Юродивого и след простыл. Бросил, дурак, меня одного посреди чужого города. Единственный спутник мой — собака, мертвая звезда моя. Я крепче сжимаю конец веревки…
Город оглушает беспорядочным, как пистолетные выстрелы в дешевом боевике, звоном подков о каменную мостовую, таким же лихорадочным грохотом деревянных колес — телеги и тяжелые на вид кареты едва втискиваются в узкие улицы, вынуждая пешеходов и даже всадников прижиматься к стенам домов. Дома кругом в основном деревянные, но рубленая кладка выглядит столь мощно, будто их поставили на века.
Горожане… Их личины, похоже, вылеплены одним мастером. Куда ни глянь — повсюду одинаковая гримаса, словно люди, перед тем как взглянуть на меня или, наоборот, опережая мой затравленный взор, успевают передать друг другу одну и ту же маску. По крайней мере, такое впечатление складывается у меня в первые минуты знакомства с местными жителями.
Наряды людей поначалу кажутся такими же нелепыми, несуразными, убогими, как и те, кто их носит… Вскоре я ко всему привыкаю — к диким, неестественно живым рубахам, порткам и лаптям мужиков, к необъятным, бесформенным сарафанам их жен, к длиннющим унылым кафтанам или сюртукам знати — хм, я не большой знаток в тряпичных делах, — к тяжелому бархату, словно намокшему в вине, к поправочным шапкам, с варварской небрежностью сшитым из роскошного меха, к офигительным сапогам с непомерно острыми носками, загнутыми вверх похлеще любых «Луиджи Феррари» или «Валентино»… Я привыкаю ко всему… Хотя нет, скорее, я просто не задерживаю долго ни на чем взгляда. Да я вообще не в состоянии адекватно воспринимать происходящее вокруг меня! Ведь я озабочен одной единственной мыслью — мыслью о собственном спасении…

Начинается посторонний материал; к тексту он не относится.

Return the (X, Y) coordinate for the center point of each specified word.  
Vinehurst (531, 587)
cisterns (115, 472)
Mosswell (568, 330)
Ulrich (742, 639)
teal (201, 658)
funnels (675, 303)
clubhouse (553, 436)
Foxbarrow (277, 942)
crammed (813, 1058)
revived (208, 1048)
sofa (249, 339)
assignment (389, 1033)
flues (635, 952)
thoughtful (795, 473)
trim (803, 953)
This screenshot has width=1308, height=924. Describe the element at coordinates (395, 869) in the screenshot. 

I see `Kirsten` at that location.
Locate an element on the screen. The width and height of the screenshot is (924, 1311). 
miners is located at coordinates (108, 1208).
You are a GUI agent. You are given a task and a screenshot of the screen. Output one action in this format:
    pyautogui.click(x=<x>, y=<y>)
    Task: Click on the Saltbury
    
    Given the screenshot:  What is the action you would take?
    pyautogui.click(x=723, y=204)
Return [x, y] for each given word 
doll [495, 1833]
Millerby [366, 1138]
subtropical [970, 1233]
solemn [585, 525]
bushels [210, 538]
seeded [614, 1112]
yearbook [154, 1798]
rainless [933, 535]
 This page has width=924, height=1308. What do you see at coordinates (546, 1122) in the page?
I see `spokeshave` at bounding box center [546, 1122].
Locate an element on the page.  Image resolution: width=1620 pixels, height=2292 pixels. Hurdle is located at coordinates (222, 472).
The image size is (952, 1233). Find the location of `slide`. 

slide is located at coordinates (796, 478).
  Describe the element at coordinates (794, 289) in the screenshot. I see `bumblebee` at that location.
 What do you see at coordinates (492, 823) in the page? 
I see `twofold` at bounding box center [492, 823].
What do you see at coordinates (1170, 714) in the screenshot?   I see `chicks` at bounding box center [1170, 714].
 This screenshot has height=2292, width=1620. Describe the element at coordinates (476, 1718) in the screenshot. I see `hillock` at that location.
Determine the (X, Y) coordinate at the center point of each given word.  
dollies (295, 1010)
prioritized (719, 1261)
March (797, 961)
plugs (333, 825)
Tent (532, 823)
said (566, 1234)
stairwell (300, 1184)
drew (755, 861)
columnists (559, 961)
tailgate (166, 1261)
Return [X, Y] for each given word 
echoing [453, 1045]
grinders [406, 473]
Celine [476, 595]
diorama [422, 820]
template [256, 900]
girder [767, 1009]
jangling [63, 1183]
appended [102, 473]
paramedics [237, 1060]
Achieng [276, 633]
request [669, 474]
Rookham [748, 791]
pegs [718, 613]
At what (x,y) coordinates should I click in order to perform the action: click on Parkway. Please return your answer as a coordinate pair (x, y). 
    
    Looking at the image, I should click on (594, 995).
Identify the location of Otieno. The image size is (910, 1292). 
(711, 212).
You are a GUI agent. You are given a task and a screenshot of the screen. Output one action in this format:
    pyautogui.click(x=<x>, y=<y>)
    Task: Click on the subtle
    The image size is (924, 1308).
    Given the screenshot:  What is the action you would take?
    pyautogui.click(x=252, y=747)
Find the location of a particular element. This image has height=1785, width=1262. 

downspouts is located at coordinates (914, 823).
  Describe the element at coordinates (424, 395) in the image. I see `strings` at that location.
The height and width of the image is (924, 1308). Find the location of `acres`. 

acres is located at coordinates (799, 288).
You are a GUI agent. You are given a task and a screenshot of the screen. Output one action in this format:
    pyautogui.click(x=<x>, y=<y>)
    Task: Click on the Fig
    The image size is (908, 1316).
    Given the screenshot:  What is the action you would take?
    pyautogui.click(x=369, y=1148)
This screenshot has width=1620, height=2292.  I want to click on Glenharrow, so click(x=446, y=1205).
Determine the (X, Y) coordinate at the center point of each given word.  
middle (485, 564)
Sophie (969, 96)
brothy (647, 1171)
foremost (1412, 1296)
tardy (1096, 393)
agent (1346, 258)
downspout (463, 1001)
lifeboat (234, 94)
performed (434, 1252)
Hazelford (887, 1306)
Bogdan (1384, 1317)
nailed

Больше всего мне достается от детей. Эти чертовы дети, они одинаковы во все времена! Швыряют мне в спину камнями и конским калом, кричат, улюлюкают, осыпают бранью… Дети, подобно бродячим собакам, презирают меня. В отместку я корчу рожи, паясничаю, закатываю глаза, щелкаю языком, плююсь, задираю подол рубахи — дети ревут, гогоча над моим голым задом. Я готов разорвать их на части, я… Лишь на миг украдкой закрываю руками лицо, лишь на миг защищаюсь — и тогда успеваю шепнуть:
— Господи, не постави им греха сего…
На меня устроили настоящую облаву: догоняют, пинают, мутузят, норовят разодрать рубаху, но с ног не сбивают — навесив тумаков, вновь дают убежать. И я бегу, ко всем чертям бегу! Меня гонят, как поганого пса, кривыми бедными улочками, вымощенными вспученными, наполовину прогнившими досками, застроенными неказистыми избами, невероятно дремучими, с мутными пузырями, натянутыми на крохотные оконца. Того и гляди выскочит сейчас из какой-нибудь избушки баба Яга и, клацнув зубищами, вмиг остановит мой бег… Вдруг я встаю как вкопанный, затылком чувствую, как позади, нерешительно переминаясь, замерла и погоня. Я вспоминаю, что место мое среди людей, в толпе, на многолюдной площади — ведь я юродивый. Резко разворачиваюсь и, высоко подняв голову, срываюсь с места, мчусь навстречу своим преследователям. Смиренно склонив головы, как по команде, толпа покорно расступается — пропускает юродивого, помазанника божьего. Кто-то успевает поцеловать мне руку…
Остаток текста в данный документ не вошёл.